В один солнечный день я добавила себе звездочку по имени… а хэ зэ, не помню имени, пусть будет Эдик. Так зовут муху на моем окне. Муха Эдик все никак не хочет сдохнуть своей смертушкой, и видимо, очень просит эвтаназии в виде смачного газетного прихлопа. А Человек-Эдик эвтаназии не просил, он просился ко мне в корефаны, и я ему в этом милостиво снизошла с небес и пошла, раскинув руки, навстречу. Широкая, блин, как мать-Расеюшка. Доообрая. Но, видимо, слово дружба для Эдика не было таким же пустым звуком, как для миллионов «одноглазников». И Эдик, добавимшись, тут же начал яростно со мной дружить. Он раздобыл где-то мою «аську», и стал доставать меня тупыми вопросами, очевидно, предполагая, что ведет со мной остроумнейшую живую беседу. Сим безудержным натиском Эдик поначалу меня весьма фраппировал, потом я погрустнела и поняла, что нарвалась-таки на маньяка пичужкина в его сетевой ипостаси, потому как насилие над моим мозгом происходило весьма изощренное и пытливое. Я на работу – а Эдик в ICQ меня уже поджидает аки тать в ночи, и ну меня спрашивать: какой у меня любимый император, почему это я вдруг поставила себе статус «Питтсбург Пингвинз я люблю» и чем деревенский творог лучше городского… Я вяло и, скажем так, без огонька что-то ему отвечала, и однажды занудный Эдик наконец заподозрил в этой моей готичной немногословности какое-то глумление над своей особой. И стал допытываться: чего это я вдруг так неохотно с ним веду фривольные диалоги о рыбалке? Али не люб я тебе?
И вот тут кульминация. Вот знаете, я вежливая-превежливая. И именно из-за этого все гадостное - оно не мироточит из меня постоянно, в маленьких безопасных дозах, - оно во мне копится, как в жабе аге. И начинает во мне тихо зреть, как у пиндосских генералов когда-то тихо зрел замысел бабахнуть Хиросиму. И если иной человек просто спокойненько пошлет надоеду в темные кубинские леса, то я буду терпеть, надувать щеки и важно говорить «Да уж…». А потом экипаж «Энола Гей» запускает свои пропеллеры, и… бегите, господа, бегите!... Ибо сейчас на вас выльется весь поток мыслей, некогда сдержанных в этом скромном, казалось бы, вежливом человеке, и «сдохни, сука!» будет самым цензурным из тех дефиниций, что я вам пролаю.
То же случилось и с Эдиком.
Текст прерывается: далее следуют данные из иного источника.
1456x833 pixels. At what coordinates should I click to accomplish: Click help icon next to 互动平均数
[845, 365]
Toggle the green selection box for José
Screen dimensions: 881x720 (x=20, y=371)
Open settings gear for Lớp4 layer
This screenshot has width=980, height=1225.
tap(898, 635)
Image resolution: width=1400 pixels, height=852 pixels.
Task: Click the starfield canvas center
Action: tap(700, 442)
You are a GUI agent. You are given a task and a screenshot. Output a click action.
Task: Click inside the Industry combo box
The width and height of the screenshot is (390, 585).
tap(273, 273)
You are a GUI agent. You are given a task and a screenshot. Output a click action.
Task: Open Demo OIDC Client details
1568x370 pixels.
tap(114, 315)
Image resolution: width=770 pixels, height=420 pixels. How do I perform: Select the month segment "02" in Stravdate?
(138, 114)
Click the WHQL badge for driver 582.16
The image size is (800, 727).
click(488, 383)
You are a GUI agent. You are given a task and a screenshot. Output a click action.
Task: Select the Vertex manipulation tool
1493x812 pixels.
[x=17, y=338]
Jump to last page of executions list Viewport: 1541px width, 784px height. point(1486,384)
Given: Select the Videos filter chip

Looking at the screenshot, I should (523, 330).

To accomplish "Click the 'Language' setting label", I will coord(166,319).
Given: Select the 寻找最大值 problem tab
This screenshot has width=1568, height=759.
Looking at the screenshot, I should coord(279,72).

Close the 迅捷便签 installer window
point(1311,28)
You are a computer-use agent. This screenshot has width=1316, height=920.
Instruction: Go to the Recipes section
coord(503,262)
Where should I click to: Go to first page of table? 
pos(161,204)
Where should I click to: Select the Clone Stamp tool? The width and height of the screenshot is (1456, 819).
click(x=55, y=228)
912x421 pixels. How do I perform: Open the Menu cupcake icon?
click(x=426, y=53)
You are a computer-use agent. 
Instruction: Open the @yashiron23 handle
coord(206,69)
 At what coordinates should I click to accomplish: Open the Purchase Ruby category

И с остальными занудами, которые некогда устраивали развеселые качели в моей черепной коробке. Иных уж нет, а те далече. Правда, с развитием тырнета лаять мне теперь не приходится, обычно я просто ставлю чувака в игнор. Эдик на это действие, надо сказать, нереально оскорбился и еще пару дней из небытия скорбно восклицал: «И зачем ты меня удалила?». «И не очень-то хотелось». «Могла бы сразу сказать». «Дура».
Теперь осторожничаю, с этими социальными сетями. А марлезонские балеты по-прежнему развожу, ибо тотальная вежливость – это мой неискоренимый бич. Так что если я вам улыбаюсь – возможно, я вас тихо ненавижу.
Да нет, конечно же, шучу. Или вежливость?